— PROBLEM REQUIREMENTS —
Output a verbatim copy of the data, cut off after the line that contains "[SEARCH] (80, 1127)".

Stored data
──────────────────────────────

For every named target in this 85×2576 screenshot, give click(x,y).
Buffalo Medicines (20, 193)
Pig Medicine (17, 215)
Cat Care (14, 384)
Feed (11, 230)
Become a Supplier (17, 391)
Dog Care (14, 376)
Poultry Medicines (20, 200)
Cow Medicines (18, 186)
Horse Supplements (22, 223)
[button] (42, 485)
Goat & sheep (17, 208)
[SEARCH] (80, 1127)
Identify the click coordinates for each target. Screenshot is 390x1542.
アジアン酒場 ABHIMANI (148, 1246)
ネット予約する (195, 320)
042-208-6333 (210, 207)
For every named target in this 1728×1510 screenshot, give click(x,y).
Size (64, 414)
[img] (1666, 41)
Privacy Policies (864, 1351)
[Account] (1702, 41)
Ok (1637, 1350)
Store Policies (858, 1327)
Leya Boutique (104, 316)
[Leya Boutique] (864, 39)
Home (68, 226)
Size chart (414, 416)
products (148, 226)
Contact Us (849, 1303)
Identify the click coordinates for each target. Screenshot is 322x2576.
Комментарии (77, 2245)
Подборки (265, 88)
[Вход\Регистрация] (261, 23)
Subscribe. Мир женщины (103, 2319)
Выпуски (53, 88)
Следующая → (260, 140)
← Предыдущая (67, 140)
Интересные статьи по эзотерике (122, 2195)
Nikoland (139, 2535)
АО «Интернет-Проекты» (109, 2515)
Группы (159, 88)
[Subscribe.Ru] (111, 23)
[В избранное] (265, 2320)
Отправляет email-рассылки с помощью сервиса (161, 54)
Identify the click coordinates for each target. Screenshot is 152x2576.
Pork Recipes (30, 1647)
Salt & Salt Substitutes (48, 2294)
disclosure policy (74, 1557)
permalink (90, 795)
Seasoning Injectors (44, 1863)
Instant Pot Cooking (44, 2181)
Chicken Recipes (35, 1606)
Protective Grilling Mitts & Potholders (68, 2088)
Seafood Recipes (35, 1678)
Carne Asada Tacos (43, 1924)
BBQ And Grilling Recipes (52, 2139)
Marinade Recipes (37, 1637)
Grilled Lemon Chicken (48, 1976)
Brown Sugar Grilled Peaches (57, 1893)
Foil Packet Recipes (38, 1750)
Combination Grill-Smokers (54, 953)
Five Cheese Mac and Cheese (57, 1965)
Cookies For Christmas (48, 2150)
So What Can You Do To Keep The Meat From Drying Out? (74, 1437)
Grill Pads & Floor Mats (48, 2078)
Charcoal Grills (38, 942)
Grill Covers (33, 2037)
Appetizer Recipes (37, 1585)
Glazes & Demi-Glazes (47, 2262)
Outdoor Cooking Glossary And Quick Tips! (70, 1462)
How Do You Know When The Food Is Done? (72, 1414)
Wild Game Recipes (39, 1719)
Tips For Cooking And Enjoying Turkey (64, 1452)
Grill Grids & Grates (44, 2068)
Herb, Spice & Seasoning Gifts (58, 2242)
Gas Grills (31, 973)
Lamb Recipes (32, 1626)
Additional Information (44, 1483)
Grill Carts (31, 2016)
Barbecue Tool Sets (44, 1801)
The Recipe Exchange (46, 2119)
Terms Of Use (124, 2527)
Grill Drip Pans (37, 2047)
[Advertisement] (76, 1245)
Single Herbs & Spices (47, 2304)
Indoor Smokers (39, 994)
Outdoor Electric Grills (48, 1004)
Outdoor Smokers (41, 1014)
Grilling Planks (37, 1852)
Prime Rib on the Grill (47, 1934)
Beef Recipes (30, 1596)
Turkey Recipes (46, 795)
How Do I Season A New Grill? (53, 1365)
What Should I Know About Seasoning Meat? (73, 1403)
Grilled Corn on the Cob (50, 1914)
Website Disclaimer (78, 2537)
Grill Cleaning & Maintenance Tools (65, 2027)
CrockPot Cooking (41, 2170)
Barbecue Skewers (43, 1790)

──────────────────────────────

— EXERCISE SOLUTION —
For every named target in this 85×2576 screenshot, give click(x,y).
Buffalo Medicines (20, 193)
Pig Medicine (17, 215)
Cat Care (14, 384)
Feed (11, 230)
Become a Supplier (17, 391)
Dog Care (14, 376)
Poultry Medicines (20, 200)
Cow Medicines (18, 186)
Horse Supplements (22, 223)
[button] (42, 485)
Goat & sheep (17, 208)
[SEARCH] (80, 1127)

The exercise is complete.